## Source document
A country’s opportunities and advantages can be determined by various factors, such as the amounts of available natural or human resources, arable land for farming, forests for timber, and freshwater for fishing or a specific location that provides greater access to the world markets. Examples of human resources are a large labor pool or a high percentage of educated professionals. Individuals are seeking to gain opportunities or advantages by increasing their education, learning new skills that can translate into higher earning power, or migrating to a place with improved employment prospects.

The rural-to-urban shift occurs when people move from rural agricultural areas to the cities for employment or in search of a better life and is an example of a migration pattern based on people seeking greater opportunities or advantages. When people migrate from a more impoverished country to a postindustrial country, they are seeking opportunities or advantages in life. The “have” countries are those with opportunities and advantages; the “have-not” countries are those with fewer opportunities and advantages for their people or their country’s future. Migration patterns around the world usually shift people from places without resources to places with resources. These migration patterns, which are evident in rural-to-urban shift and periphery-to-core migration, allow individuals to seek greater opportunities or advantages for the future.

Core-Periphery Spatial Relationship

Economic conditions vary across the globe. There are wealthy countries, and there are emerging countries, and the determination of which countries are wealthy and which countries are poor has generally been determined by the availability of economic opportunities and advantages. There are three core areas of wealthy industrialized countries, all of which are found in the Northern Hemisphere: North America, Western Europe, and eastern Asia. The main market centers of these regions are New York City, London, and Tokyo. These three core areas and their prosperous neighbors make up the centers of economic activity that drive the global economy. Other wealthy countries can be found dispersed in regions with large amounts of natural resources, such as the Middle East, or places of strategic location, such as Singapore. The world’s emerging countries make up the peripheral countries. A few countries share qualities of both and may be called semi-peripheries.

The periphery countries and the core countries each have unique characteristics. Peripheral locations are providers of raw materials and agricultural products. In the periphery, more people earn their living in occupations related to securing resources: farming, mining, or harvesting forest products. For the workers in these occupations, the profits tend to be marginal with fewer opportunities to advance. In the periphery, there is a condition known as brain drain, which describes a loss of educated or professional individuals. Young people leave the peripheral areas for the cities to earn an education or to find more advantageous employment. Few of these individuals return to the periphery to share their knowledge or success with their former community.

Brain drain also happens on an international level, where students from periphery countries might go to college in core countries, such as the United States or countries in Europe. Many international college graduates do not return to their poorer countries of origin but instead, choose to stay in the core country because of the employment opportunities. This is especially true in the medical field. There is little political power in the periphery; centers of political power are almost always located in the core areas or at least dominated by the core cities. The core areas pull in people, skills, and wealth from the periphery. Lack of opportunities in the periphery pushes people to relocate to the core.

## Input data
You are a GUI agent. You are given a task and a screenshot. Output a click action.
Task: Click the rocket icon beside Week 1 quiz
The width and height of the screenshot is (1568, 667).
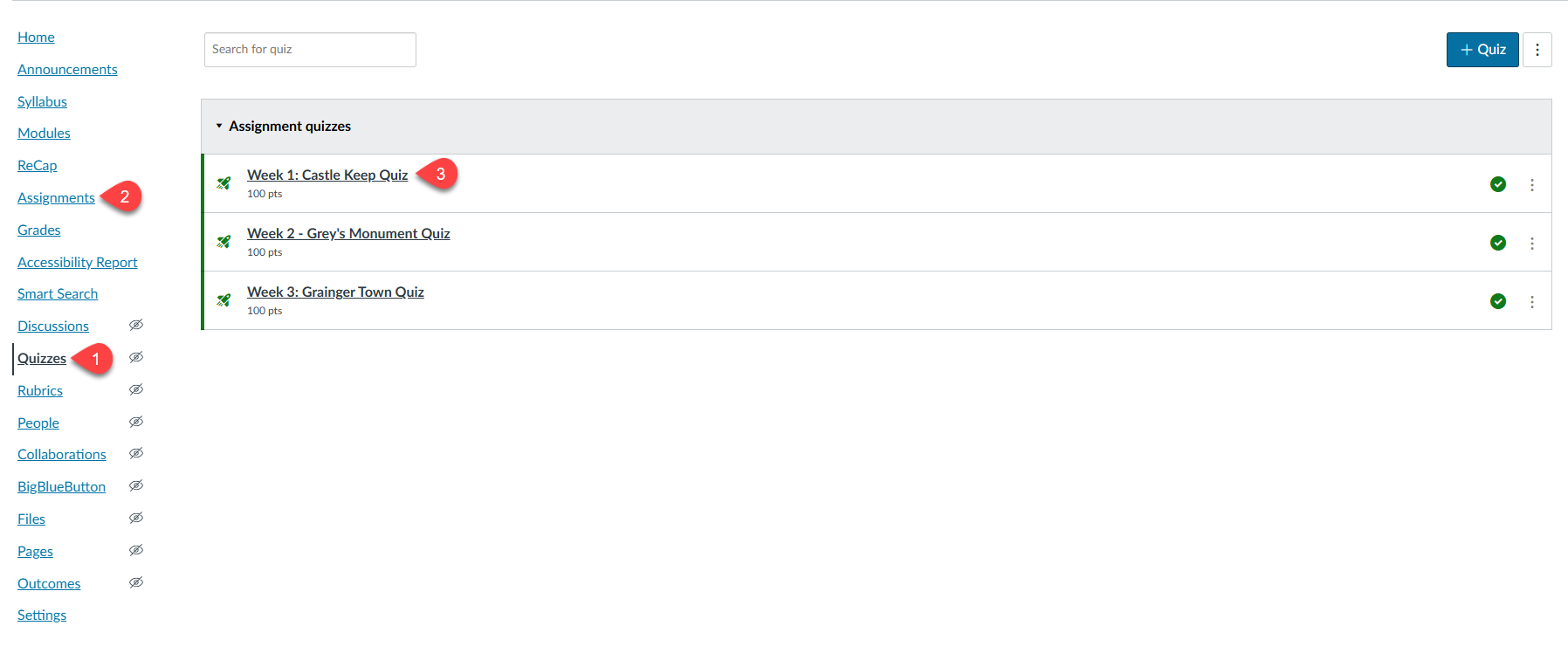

## Questions
1: In the passage on core and periphery, what are the main market centers of the three core areas?
2: Rewrite the passage on core and periphery from "The periphery countries" up to and including "their former community.", substituting "talent loss" for "brain drain".

## Results for the exercise
1: New York City, London, and Tokyo.

2:
The periphery countries and the core countries each have unique characteristics. Peripheral locations are providers of raw materials and agricultural products. In the periphery, more people earn their living in occupations related to securing resources: farming, mining, or harvesting forest products. For the workers in these occupations, the profits tend to be marginal with fewer opportunities to advance. In the periphery, there is a condition known as talent loss, which describes a loss of educated or professional individuals. Young people leave the peripheral areas for the cities to earn an education or to find more advantageous employment. Few of these individuals return to the periphery to share their knowledge or success with their former community.